**SHORT EXERCISE:**
Output every line of these rows as a JSON list of strings, one string per line, skipping blank lines and omitting the pictures.

**Rows of text and element pointing:**
▼
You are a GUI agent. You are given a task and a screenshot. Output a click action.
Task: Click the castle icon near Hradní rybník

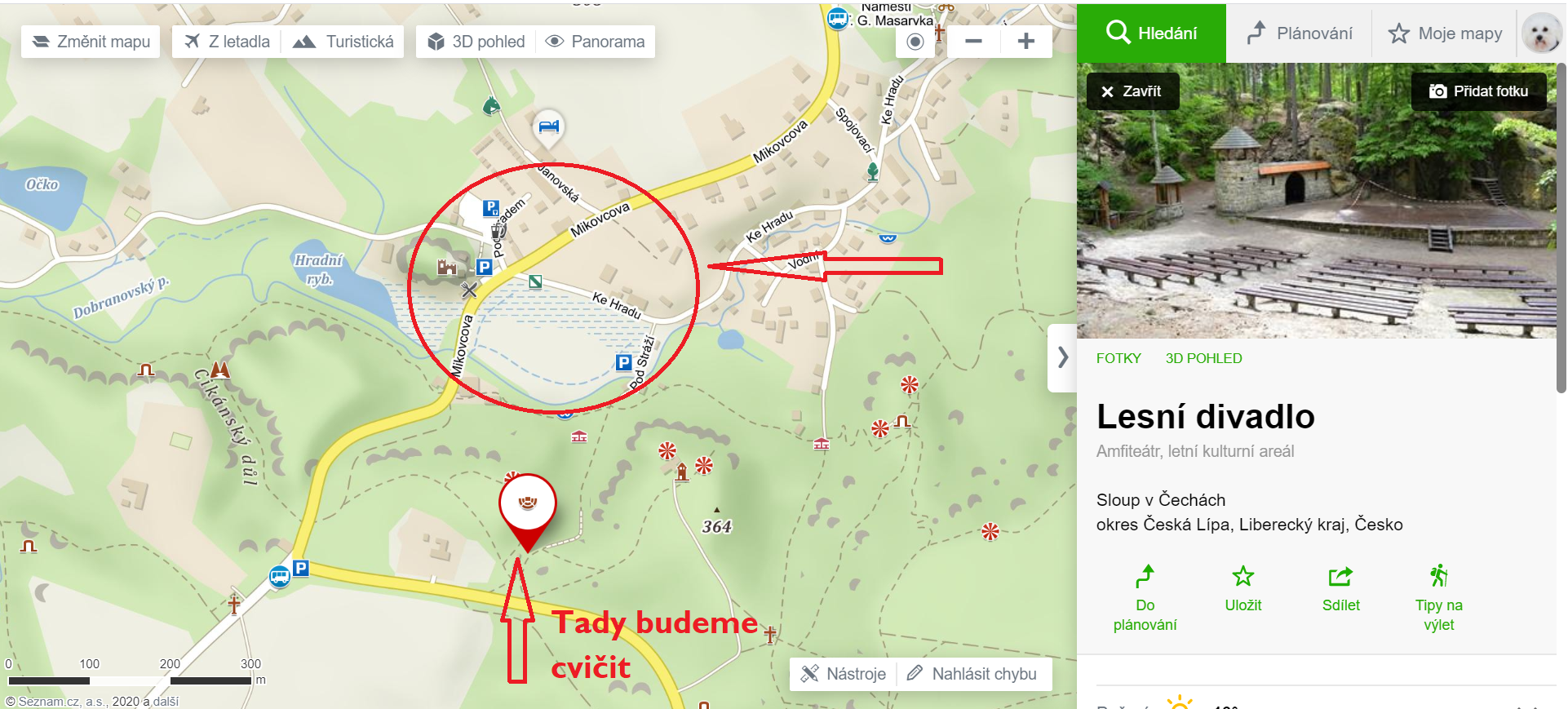click(446, 267)
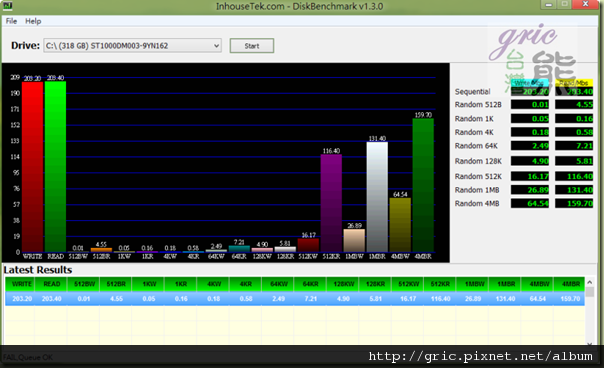
Task: Select the C:\ ST1000DM003 drive combo box
Action: click(x=132, y=45)
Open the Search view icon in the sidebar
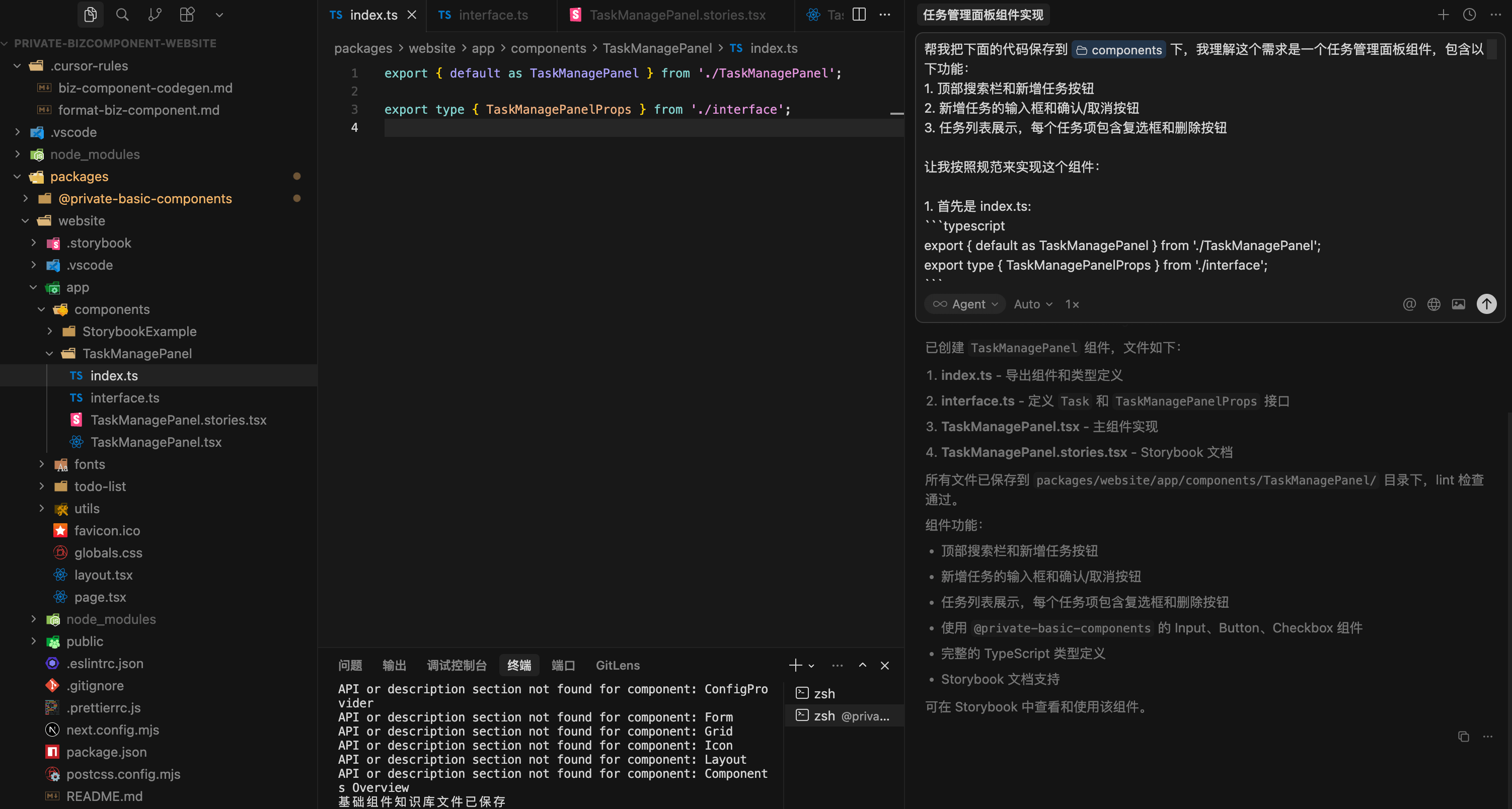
▲
**SOLUTION FOR THIS PROBLEM:**
[
  "You are a GUI agent. You are given a task and a screenshot. Output a click action.",
  "Task: Click the castle icon near Hradní rybník",
  "click(446, 267)",
  "Task: Select the C:\\ ST1000DM003 drive combo box",
  "Action: click(x=132, y=45)",
  "Open the Search view icon in the sidebar"
]